▸ Text
•••••

Japanese have been hurting and helping the land and people in the America’s since the 1800’s. Now people have to do something about them once and for all. One thing that has been tried is approved burnings in fire-adapted environment in the springs. Some have even attempted to put Glyphosate on the foliage in the fall after most of the native plants in the area have gone dormant (usually in the fall) before the hard freeze.
Many techniques have been tried to control the fast growing creeping plant known as the Japanese honeysuckle, but few have worked. Hopefully in the future of the world, we will find a way to stop the forces of all the invasive species, but for now, we just have to keep searching for the one thing, one cure to save at least one portion of this big blue ball, hurtling around a giant burning star: Earth.

•••••

▸ Data shown
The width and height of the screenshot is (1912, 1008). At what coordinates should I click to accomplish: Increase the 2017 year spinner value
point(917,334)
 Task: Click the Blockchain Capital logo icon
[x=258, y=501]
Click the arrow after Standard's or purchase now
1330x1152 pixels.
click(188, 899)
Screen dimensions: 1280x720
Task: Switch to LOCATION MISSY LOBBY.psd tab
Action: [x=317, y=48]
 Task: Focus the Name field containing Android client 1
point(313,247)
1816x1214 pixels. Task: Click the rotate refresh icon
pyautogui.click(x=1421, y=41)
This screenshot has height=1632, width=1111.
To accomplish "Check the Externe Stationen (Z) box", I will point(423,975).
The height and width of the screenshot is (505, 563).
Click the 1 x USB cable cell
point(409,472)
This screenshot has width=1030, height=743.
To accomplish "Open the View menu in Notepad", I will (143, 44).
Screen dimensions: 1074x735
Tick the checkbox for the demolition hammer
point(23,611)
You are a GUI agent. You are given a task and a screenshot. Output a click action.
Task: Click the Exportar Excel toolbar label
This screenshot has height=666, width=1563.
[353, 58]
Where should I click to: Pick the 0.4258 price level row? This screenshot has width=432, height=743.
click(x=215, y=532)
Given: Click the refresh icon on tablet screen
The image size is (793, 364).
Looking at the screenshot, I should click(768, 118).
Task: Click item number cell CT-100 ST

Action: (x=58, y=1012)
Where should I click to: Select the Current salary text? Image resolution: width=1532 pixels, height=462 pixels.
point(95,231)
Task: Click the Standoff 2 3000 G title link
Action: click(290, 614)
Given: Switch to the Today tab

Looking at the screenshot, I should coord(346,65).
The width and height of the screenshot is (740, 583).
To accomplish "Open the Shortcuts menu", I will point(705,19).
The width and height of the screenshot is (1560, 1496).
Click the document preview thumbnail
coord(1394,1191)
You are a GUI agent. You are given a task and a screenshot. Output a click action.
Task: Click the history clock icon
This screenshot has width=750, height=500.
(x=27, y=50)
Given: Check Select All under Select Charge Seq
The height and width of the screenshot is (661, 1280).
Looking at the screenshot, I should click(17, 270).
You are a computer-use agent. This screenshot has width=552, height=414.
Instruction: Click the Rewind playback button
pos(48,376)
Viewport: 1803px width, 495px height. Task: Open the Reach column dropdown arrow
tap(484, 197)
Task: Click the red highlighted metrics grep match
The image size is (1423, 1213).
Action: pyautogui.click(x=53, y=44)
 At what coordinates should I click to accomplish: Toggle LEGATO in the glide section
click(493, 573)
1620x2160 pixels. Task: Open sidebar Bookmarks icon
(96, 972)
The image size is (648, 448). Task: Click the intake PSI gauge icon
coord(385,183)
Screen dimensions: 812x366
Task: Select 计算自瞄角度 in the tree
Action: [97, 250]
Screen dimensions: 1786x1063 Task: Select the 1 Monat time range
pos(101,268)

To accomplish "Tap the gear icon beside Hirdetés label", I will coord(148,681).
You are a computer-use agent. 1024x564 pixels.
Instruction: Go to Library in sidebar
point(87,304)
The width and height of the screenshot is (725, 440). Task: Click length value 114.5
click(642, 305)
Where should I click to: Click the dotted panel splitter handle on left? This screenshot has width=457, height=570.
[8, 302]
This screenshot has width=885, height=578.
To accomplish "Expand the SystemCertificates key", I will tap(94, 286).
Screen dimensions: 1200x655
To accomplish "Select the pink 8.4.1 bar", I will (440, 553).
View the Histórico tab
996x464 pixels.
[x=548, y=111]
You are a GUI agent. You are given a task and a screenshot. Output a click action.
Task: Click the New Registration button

•••••

▸ Activity
Output the portion of the honeysuckle text between "Japanese have been" and "the hard freeze.", inclusive. Rely only on the text about Japanese honeysuckle.

▸ Solution to this exercise
Japanese have been hurting and helping the land and people in the America’s since the 1800’s. Now people have to do something about them once and for all. One thing that has been tried is approved burnings in fire-adapted environment in the springs. Some have even attempted to put Glyphosate on the foliage in the fall after most of the native plants in the area have gone dormant (usually in the fall) before the hard freeze.